Egypt’s economy was growing at about seven percent annually for several years before the uprising. But even that pace was barely enough to produce work for the large number of Egyptian youths entering the job market - one of the drivers of the protests.
Since then, the economy has been battered by political instability, a loss of tourism and foreign investors and regular labor strikes. It grew by 2.2 percent in the fiscal year that ended last June and 2.4 percent in the last six months of 2012.
“Next year we aspire to have 3.7 or 4 percent GDP and the year after we aspire to touch base with 6.5 and 7 percent,” Hamed told the American Chamber of Commerce in Egypt.
His numbers seemed ambitious, given that 10 economists polled by Reuters in April expected the economy to grow by two percent in the fiscal year to June 30, 2013, and three percent in the year ending June 2014, revising down their forecasts from the previous September.
President Mohamed Mursi’s Muslim Brotherhood has come under fire for not moving decisively to revive an economy kept afloat by loans from Qatar and other states in the region. It is also in talks to obtain an IMF loan in exchange for economic reforms.

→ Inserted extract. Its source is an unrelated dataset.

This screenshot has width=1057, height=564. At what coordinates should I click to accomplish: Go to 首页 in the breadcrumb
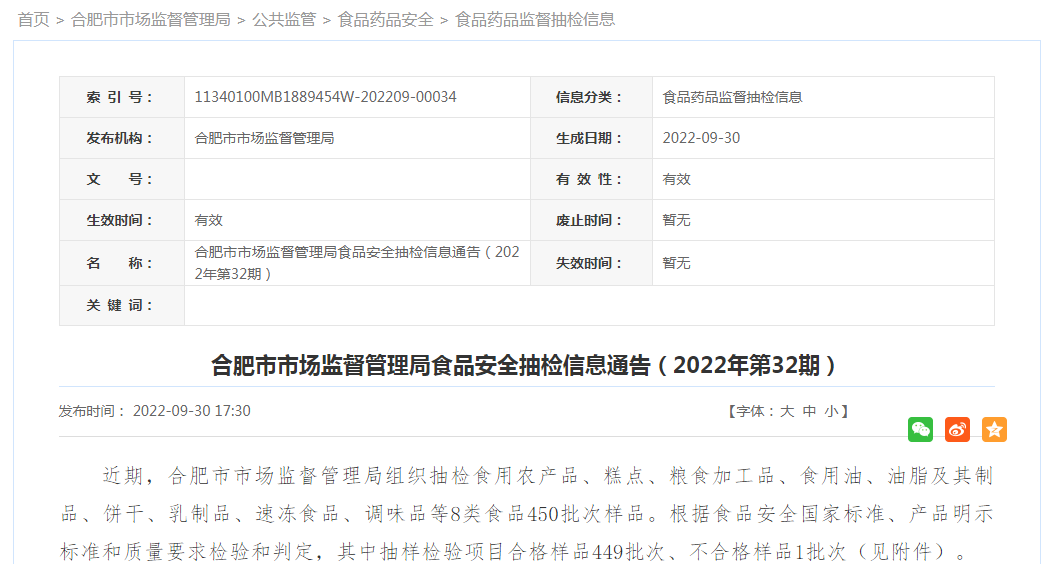33,19
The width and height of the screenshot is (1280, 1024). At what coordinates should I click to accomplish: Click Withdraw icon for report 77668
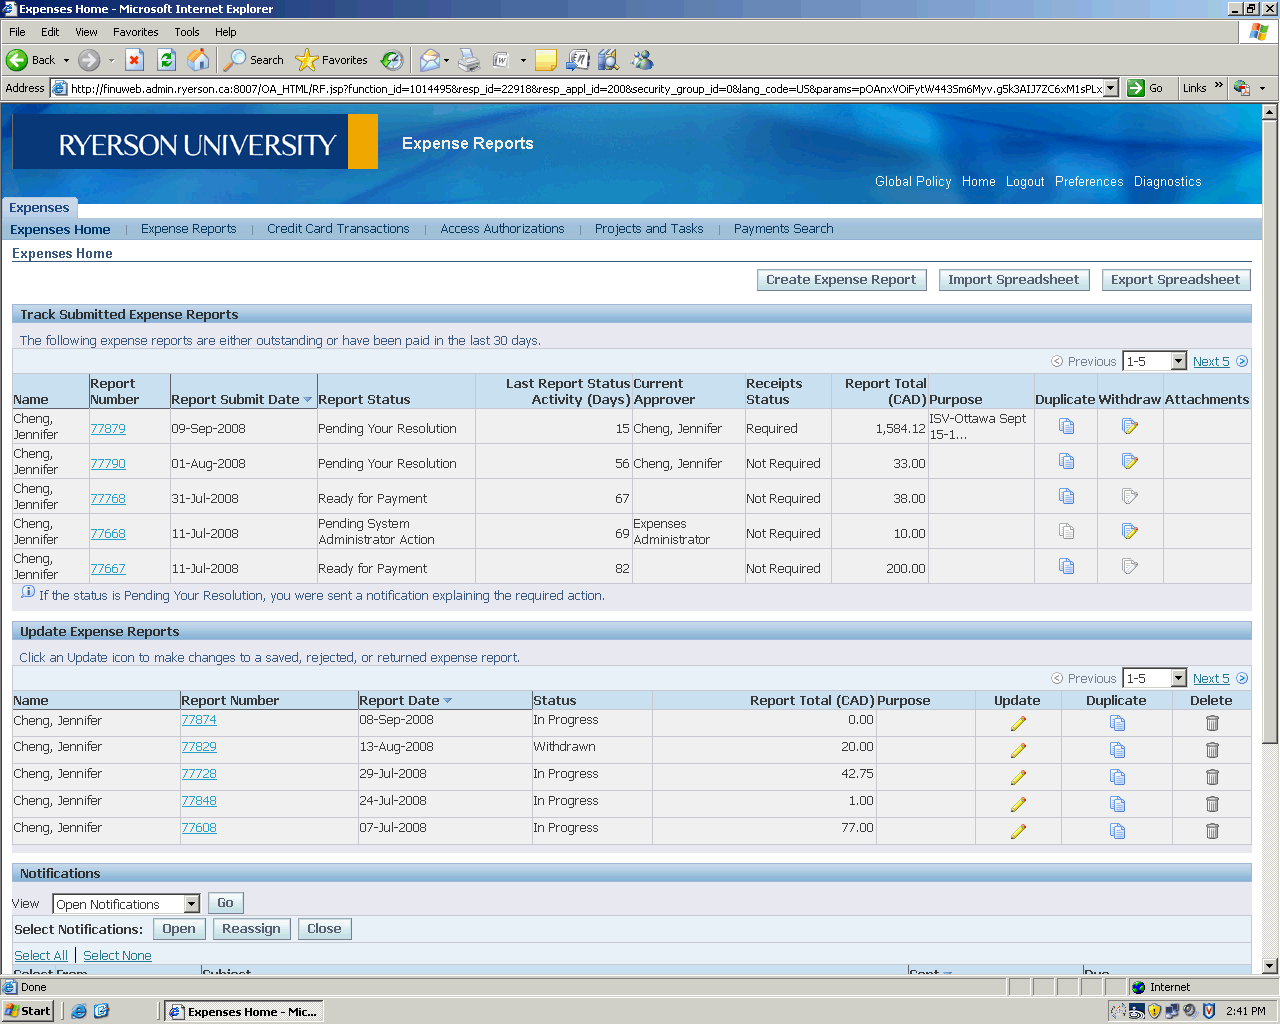pos(1129,532)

Businessmen complain that government officials have been afraid to take decisions in Egypt’s fraught political climate. Foreign investors are also concerned that the currency is overvalued and will soon have to be devalued sharply.
Popular anger is still simmering too. Millions have signed a national petition demanding the president resign and plan to take to the streets on June 30, when Mursi marks a year in office.
Hamed, a member of the Brotherhood, was appointed to the cabinet in a reshuffle last month. At 34, he is one the youngest ministers in the country’s modern history.
He listed plans for road building, the distribution of land for agricultural and industrial projects and other schemes where private investors would play a leading role.
“If the deals start in the next fiscal year, which will start in a few days from now, we can get the 4 percent, if we have a very good strategy,” Hamed said, in English.
He hoped to rapidly increase investment by government and private and foreign investors from the current $40 billion.
“In order to reach a sustainable seven percent GDP growth rate over seven years, we need to increase from $40bn to $60bn, and we can't have the $60bn except by the private sector,” he said.
The minister the cabinet had approved changes to the investment law that would give him greater scope to negotiate reconciliation agreements with businessmen in exile since the uprising to try to the jumpstart investment climate.
He said the banning from Egypt since the uprising of figures such as Rachid Mohamed Rachid and Mohamed Mansour, who administers were major forces behind Mubarak-era economic liberalization policies, was “giving very bad signals.”
Rachid, minister of trade and industry from June 2004 until January 2011, fled to Abu Dhabi during the uprising, and Mansour, minister of transport from 2006 until 2009, remained in London where he was receiving medical treatment at the time.
An Egyptian court convicted Rachid in absentia and sentenced him to five years in prison in June 2011 for profiteering and squandering public funds. Hamed did not say how he planned to work with the pair, or whether he intended to invite them home.
“We have to give very positive signals for people to start coming and investing in Egypt, and we can’t do that unless we give positive signals to the locals, and then invite foreigners to come and invest in Egypt,” he said.